[Collected data]
· · ·

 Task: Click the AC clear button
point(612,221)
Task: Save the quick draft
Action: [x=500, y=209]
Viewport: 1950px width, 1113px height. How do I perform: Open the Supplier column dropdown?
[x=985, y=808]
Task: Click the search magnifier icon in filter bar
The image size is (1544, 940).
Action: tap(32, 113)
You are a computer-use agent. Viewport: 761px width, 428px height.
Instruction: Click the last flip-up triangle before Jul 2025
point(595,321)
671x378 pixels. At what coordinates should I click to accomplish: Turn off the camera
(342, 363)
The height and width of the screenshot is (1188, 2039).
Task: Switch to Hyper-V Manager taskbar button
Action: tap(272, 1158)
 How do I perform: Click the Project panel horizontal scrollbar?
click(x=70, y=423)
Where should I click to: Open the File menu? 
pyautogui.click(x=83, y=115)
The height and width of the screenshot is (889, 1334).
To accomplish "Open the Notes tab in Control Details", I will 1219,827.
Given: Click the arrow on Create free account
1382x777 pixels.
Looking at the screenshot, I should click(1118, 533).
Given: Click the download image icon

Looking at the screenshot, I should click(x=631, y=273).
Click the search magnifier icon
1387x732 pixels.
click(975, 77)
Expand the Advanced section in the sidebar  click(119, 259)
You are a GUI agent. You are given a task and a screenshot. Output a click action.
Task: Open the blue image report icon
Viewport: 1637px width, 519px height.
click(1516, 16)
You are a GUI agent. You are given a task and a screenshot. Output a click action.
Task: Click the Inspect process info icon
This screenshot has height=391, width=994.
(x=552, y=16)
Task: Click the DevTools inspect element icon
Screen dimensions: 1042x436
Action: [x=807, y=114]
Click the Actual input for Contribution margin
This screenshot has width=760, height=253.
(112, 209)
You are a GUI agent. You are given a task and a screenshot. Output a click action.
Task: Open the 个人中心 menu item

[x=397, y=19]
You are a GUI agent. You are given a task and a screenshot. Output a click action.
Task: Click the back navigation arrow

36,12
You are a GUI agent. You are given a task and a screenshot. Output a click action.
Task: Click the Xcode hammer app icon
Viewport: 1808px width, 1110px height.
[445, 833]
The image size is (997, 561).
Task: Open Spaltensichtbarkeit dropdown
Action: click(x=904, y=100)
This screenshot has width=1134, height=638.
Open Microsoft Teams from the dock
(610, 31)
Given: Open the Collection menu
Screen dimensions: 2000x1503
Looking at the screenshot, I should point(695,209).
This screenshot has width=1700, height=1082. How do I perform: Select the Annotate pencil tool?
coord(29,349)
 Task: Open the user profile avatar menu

· · ·

What is needed:
Your task is to copy every entry above, exactly as written.

Response:
 Task: Click the AC clear button
point(612,221)
Task: Save the quick draft
Action: [x=500, y=209]
Viewport: 1950px width, 1113px height. How do I perform: Open the Supplier column dropdown?
[x=985, y=808]
Task: Click the search magnifier icon in filter bar
The image size is (1544, 940).
Action: tap(32, 113)
You are a computer-use agent. Viewport: 761px width, 428px height.
Instruction: Click the last flip-up triangle before Jul 2025
point(595,321)
671x378 pixels. At what coordinates should I click to accomplish: Turn off the camera
(342, 363)
The height and width of the screenshot is (1188, 2039).
Task: Switch to Hyper-V Manager taskbar button
Action: tap(272, 1158)
 How do I perform: Click the Project panel horizontal scrollbar?
click(x=70, y=423)
Where should I click to: Open the File menu? 
pyautogui.click(x=83, y=115)
The height and width of the screenshot is (889, 1334).
To accomplish "Open the Notes tab in Control Details", I will 1219,827.
Given: Click the arrow on Create free account
1382x777 pixels.
Looking at the screenshot, I should click(1118, 533).
Given: Click the download image icon

Looking at the screenshot, I should click(x=631, y=273).
Click the search magnifier icon
1387x732 pixels.
click(975, 77)
Expand the Advanced section in the sidebar  click(119, 259)
You are a GUI agent. You are given a task and a screenshot. Output a click action.
Task: Open the blue image report icon
Viewport: 1637px width, 519px height.
click(1516, 16)
You are a GUI agent. You are given a task and a screenshot. Output a click action.
Task: Click the Inspect process info icon
This screenshot has height=391, width=994.
(x=552, y=16)
Task: Click the DevTools inspect element icon
Screen dimensions: 1042x436
Action: [x=807, y=114]
Click the Actual input for Contribution margin
This screenshot has width=760, height=253.
(112, 209)
You are a GUI agent. You are given a task and a screenshot. Output a click action.
Task: Open the 个人中心 menu item

[x=397, y=19]
You are a GUI agent. You are given a task and a screenshot. Output a click action.
Task: Click the back navigation arrow

36,12
You are a GUI agent. You are given a task and a screenshot. Output a click action.
Task: Click the Xcode hammer app icon
Viewport: 1808px width, 1110px height.
[445, 833]
The image size is (997, 561).
Task: Open Spaltensichtbarkeit dropdown
Action: click(x=904, y=100)
This screenshot has width=1134, height=638.
Open Microsoft Teams from the dock
(610, 31)
Given: Open the Collection menu
Screen dimensions: 2000x1503
Looking at the screenshot, I should point(695,209).
This screenshot has width=1700, height=1082. How do I perform: Select the Annotate pencil tool?
coord(29,349)
 Task: Open the user profile avatar menu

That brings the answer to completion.